Exercise directions:
Once the line holding "Where should I" is found in the entries below, transcribe exactly every line up to and including the one holding "This screenshot has width=1047, height=707.", but leave out the pictures.

Data for analysis:
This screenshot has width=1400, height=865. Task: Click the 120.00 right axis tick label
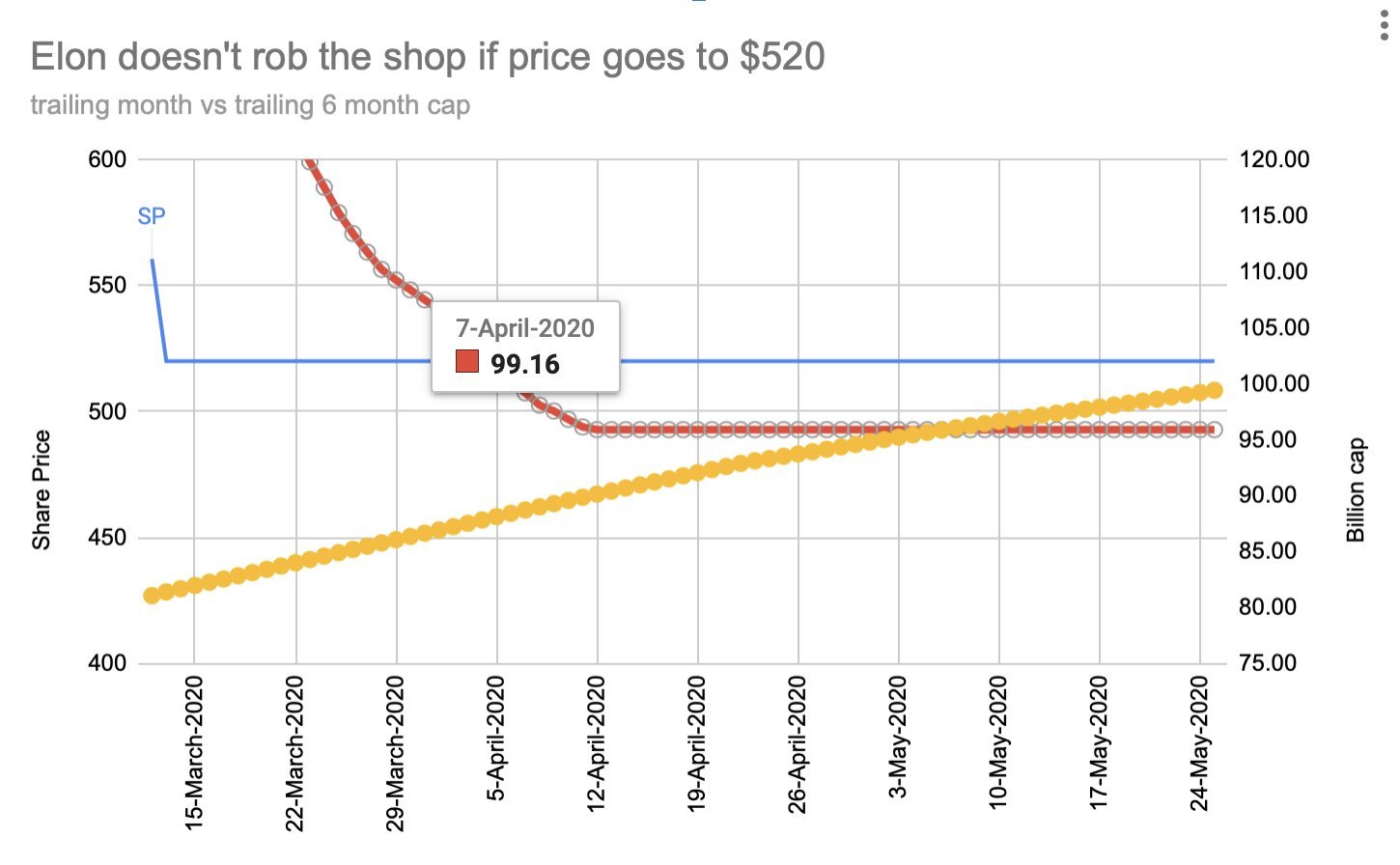tap(1274, 159)
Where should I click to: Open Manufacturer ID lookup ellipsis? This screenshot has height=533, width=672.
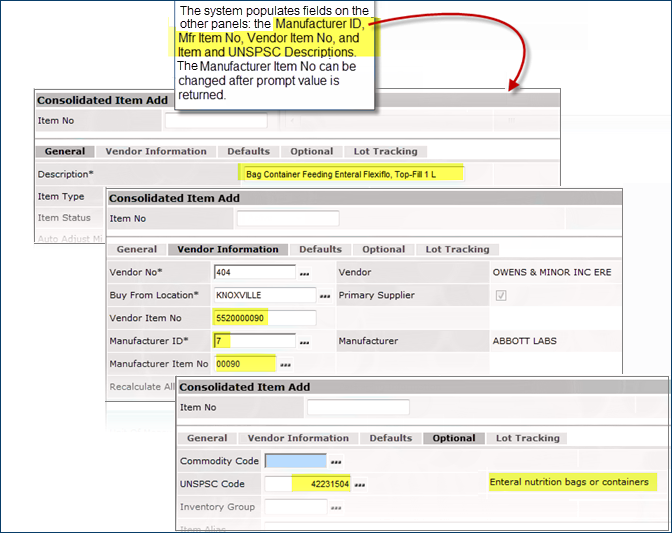click(x=305, y=342)
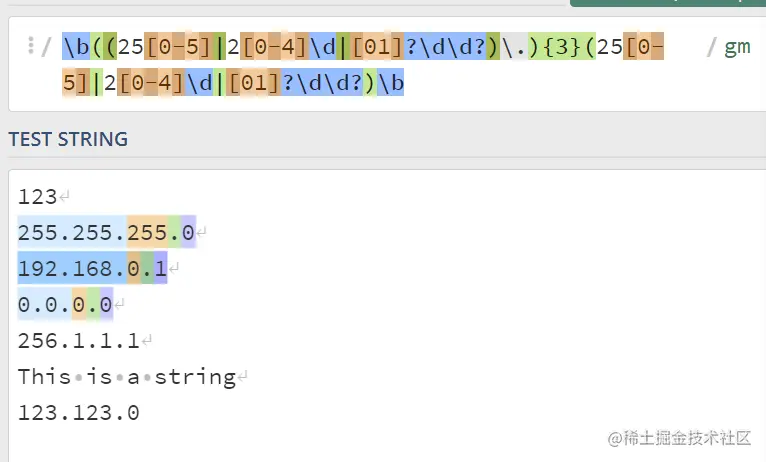Click the closing slash delimiter before gm
This screenshot has width=766, height=462.
(711, 47)

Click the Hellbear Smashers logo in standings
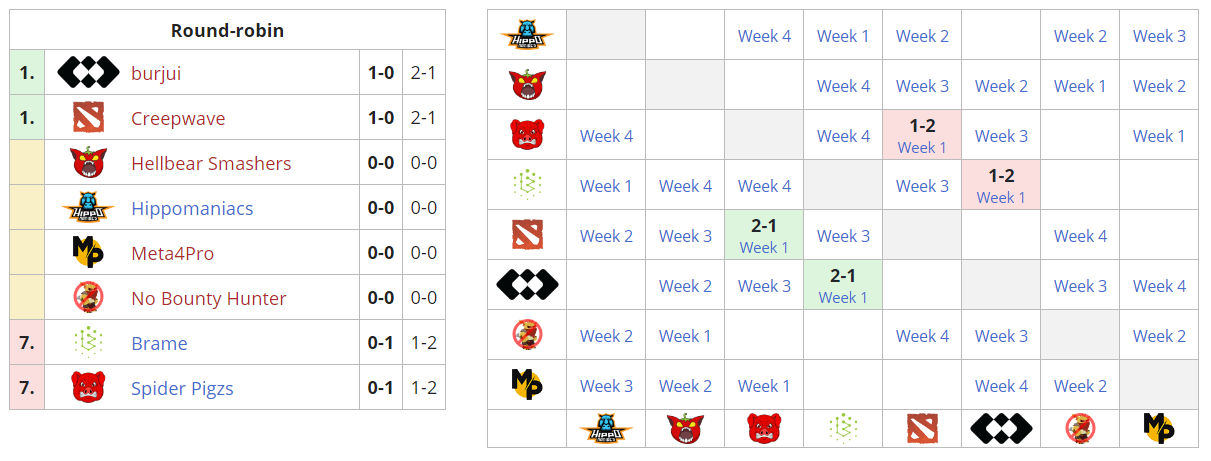(x=88, y=163)
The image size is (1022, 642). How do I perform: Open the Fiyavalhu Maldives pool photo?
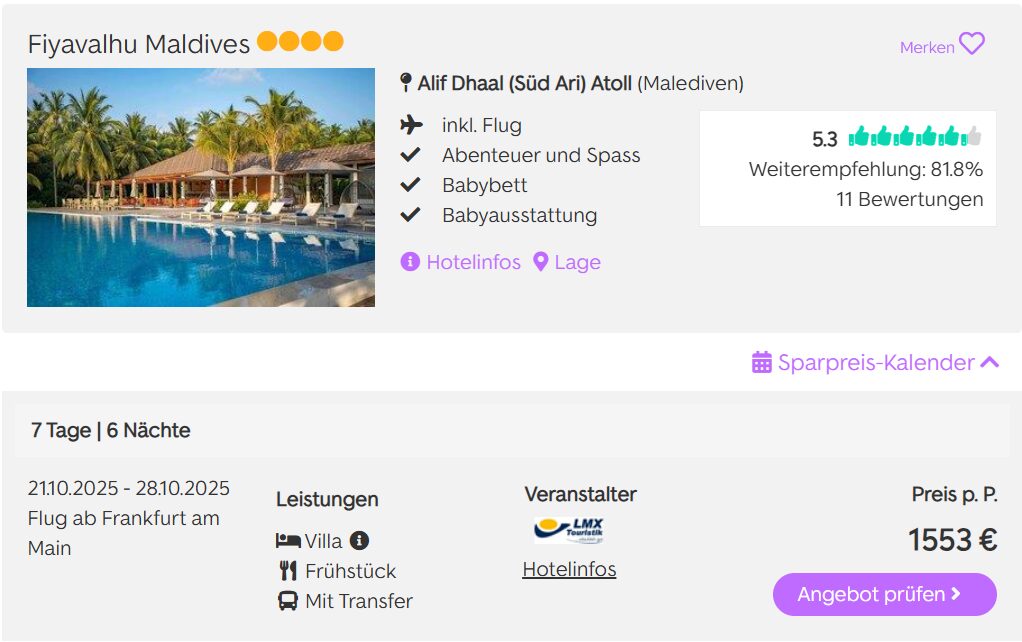[201, 187]
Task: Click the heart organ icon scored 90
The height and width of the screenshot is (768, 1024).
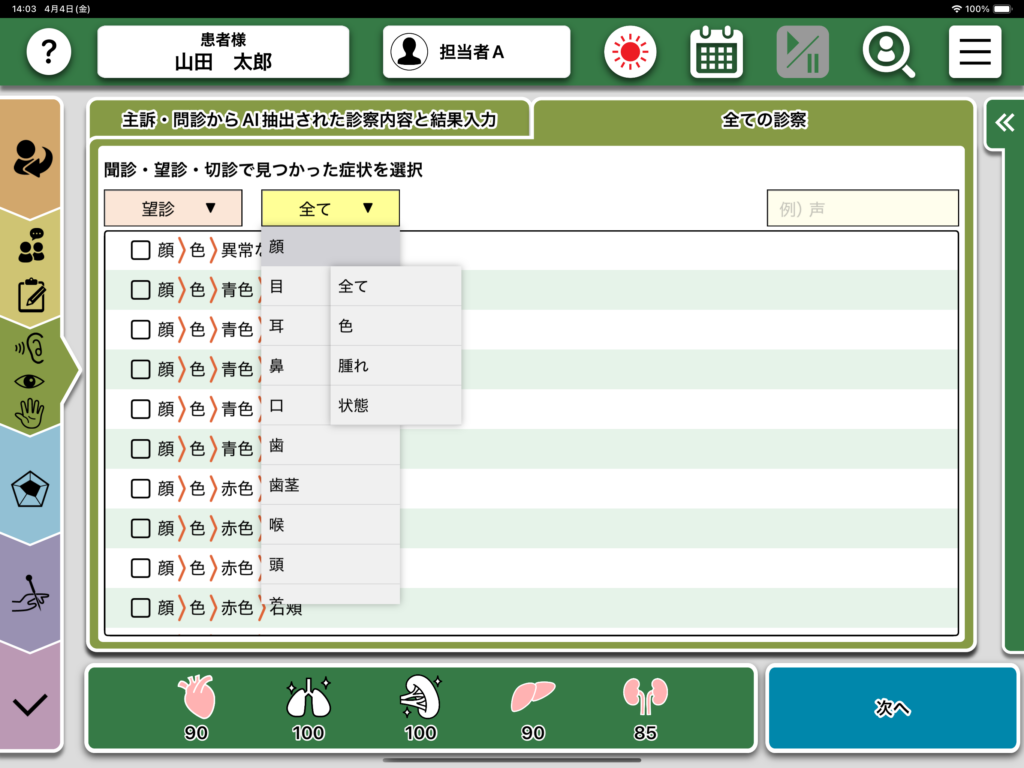Action: pyautogui.click(x=196, y=698)
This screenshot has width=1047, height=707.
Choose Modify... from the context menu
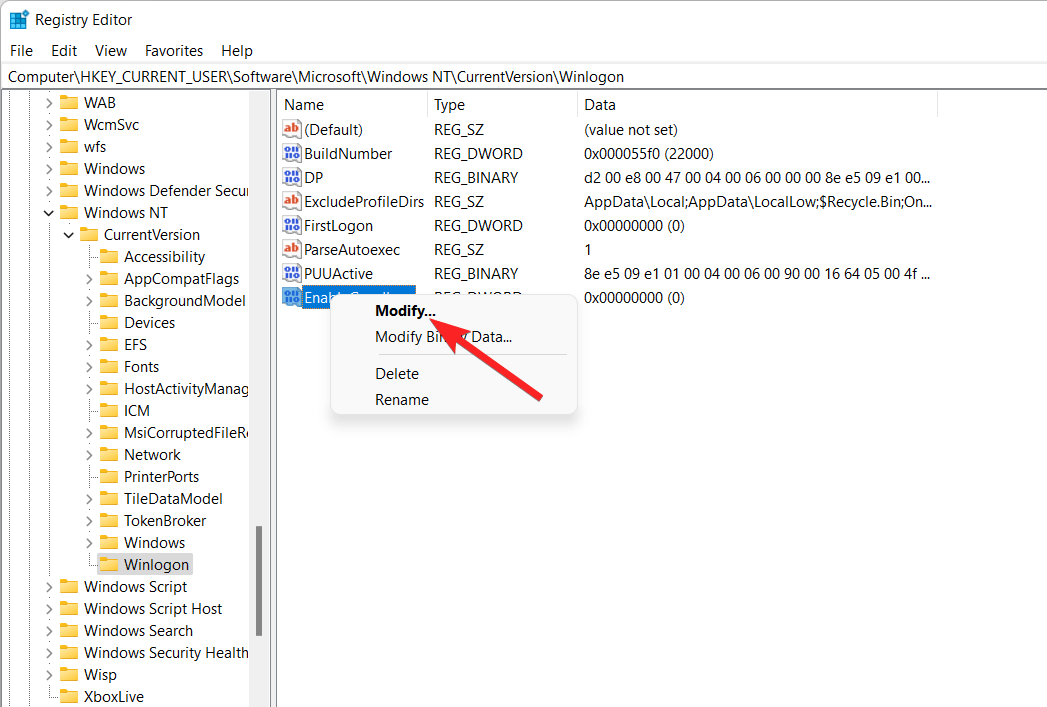405,311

Solution to this task:
Where should I click to: Open Manufacturer ID lookup ellipsis? This screenshot has height=533, width=672.
click(x=305, y=342)
Click the closing slash delimiter before gm
This screenshot has width=766, height=462.
(711, 47)

Click the Hellbear Smashers logo in standings
(x=88, y=163)
The image size is (1022, 642). How do I perform: Open the Fiyavalhu Maldives pool photo?
[201, 187]
Task: Click the heart organ icon scored 90
The height and width of the screenshot is (768, 1024).
Action: pyautogui.click(x=196, y=698)
This screenshot has width=1047, height=707.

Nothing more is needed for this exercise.